Much more deliberately paced than the previous two parts, the action doesn't really kick in until the second act here. James III's indolent court looks like that of so many bad kings through history: lavish, broke, littered with favorites with whose relationship with James may or may not be entirely platonic. If James I and James II had to learn to sacrifice their souls, James III has avoided the problem by deciding to seize all the perks of being a king and none of the responsibilities. It is, frankly, a less interesting question than that posed by the previous two plays.
The title points to James, but the real story arc seems to lie with Margaret, resulting in what feels like torn loyalties in the creative team between telling the real story here (Margaret's, or perhaps her son's, heir apparent Prince Jamie) and staying true to the "James Plays" conceit. Director Laurie Sansom departs sharply from the aesthetics of the previous two plays with a flashy, modern look-- I wished at times that Munro had been equally willing to depart structurally from the preceding plays as well. After all, Shakespeare named a play Henry VI even though the titular monarch doesn't appear until halfway through.
The ending is very exciting, though, and it contains some of the most visually arresting moments of staging in the entire trilogy. The final scene was moving, and I can easily imagine that it would be an utter gut-punch coming at the end of a three-show marathon day.

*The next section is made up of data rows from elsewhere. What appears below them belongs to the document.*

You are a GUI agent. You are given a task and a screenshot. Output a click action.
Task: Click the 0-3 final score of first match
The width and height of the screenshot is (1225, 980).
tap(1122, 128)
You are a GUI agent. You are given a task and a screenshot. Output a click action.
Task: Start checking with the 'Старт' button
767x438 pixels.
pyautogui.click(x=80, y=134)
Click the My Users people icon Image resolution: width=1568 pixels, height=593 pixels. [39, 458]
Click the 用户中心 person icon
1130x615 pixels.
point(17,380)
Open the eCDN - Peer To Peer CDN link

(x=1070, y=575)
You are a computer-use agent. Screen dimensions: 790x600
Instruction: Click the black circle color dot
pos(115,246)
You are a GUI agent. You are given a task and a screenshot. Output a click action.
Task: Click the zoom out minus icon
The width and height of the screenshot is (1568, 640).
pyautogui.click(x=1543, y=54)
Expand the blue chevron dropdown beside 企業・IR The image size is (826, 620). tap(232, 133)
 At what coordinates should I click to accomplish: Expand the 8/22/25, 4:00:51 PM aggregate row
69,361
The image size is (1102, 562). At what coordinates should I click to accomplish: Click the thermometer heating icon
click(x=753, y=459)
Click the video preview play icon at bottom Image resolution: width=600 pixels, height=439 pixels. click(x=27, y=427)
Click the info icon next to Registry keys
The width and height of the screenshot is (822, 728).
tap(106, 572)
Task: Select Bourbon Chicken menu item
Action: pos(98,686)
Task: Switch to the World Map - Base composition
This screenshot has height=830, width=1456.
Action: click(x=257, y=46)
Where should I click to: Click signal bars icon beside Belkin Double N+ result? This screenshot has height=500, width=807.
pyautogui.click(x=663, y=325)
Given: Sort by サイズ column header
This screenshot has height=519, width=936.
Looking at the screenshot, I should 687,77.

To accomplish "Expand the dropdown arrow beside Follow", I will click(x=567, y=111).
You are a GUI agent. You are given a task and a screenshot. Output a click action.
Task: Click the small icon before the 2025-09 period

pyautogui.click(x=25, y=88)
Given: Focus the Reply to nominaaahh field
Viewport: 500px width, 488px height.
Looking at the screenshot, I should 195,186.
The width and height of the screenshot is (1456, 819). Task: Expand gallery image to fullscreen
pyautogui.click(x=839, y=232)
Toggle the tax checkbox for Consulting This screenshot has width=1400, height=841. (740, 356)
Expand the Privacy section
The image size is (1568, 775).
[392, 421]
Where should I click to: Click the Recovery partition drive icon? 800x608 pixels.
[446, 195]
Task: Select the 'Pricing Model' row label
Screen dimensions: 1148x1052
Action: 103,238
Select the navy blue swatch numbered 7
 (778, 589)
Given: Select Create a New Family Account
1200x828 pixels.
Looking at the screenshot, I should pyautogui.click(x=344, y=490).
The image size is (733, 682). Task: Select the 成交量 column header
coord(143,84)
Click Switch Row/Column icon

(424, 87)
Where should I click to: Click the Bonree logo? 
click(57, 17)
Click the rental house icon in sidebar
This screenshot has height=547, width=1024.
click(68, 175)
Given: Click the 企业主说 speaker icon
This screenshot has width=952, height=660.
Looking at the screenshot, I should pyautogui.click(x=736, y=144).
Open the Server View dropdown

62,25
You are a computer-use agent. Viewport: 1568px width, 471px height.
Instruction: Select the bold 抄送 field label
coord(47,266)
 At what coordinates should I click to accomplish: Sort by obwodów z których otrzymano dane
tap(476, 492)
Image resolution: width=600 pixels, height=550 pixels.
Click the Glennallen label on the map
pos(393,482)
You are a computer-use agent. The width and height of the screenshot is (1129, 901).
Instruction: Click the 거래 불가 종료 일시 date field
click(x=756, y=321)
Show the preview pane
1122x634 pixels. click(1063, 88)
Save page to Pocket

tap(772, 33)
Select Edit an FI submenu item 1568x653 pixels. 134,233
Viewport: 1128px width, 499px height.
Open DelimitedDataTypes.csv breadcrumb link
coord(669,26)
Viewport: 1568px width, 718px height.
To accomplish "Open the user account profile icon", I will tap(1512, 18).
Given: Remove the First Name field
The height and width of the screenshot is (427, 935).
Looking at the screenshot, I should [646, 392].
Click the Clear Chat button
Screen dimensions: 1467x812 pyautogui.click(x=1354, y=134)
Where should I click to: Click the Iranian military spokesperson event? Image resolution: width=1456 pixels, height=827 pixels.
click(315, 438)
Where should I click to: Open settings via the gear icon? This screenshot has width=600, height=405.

I'm excited about the sudden prevalence of history plays here (and also with the Oregon Shakespeare Festival's American Revolutions project, which seems to be supplying most of the American history plays that are appearing in New York City and elsewhere). Obviously this is partly because of my own tastes-- I just love historical fiction-- but I'm also happy that the theatre seems to be re-embracing a genre that is uniquely suited to our capabilities. It's very difficult for a play to be as timely as a newscast or a sketch show can be. But a history play can be thoughtful, slow to create, and incisively political all at once, as long as it's in the hands of a clever playwright. The murmurings and mumblings that each James Play would occasionally provoke seem good proof of that: the audience was plainly alive to references and allusions and ideas in a way that I, admittedly, could not be, as neither a Brit nor someone well-versed in Scottish history.
So, I'm excited in turn by the James Plays' success: because they're history plays; because they're long, dense, political works that have found commercial and popular acclaim; because I hope they are only one stop in a much bigger trend.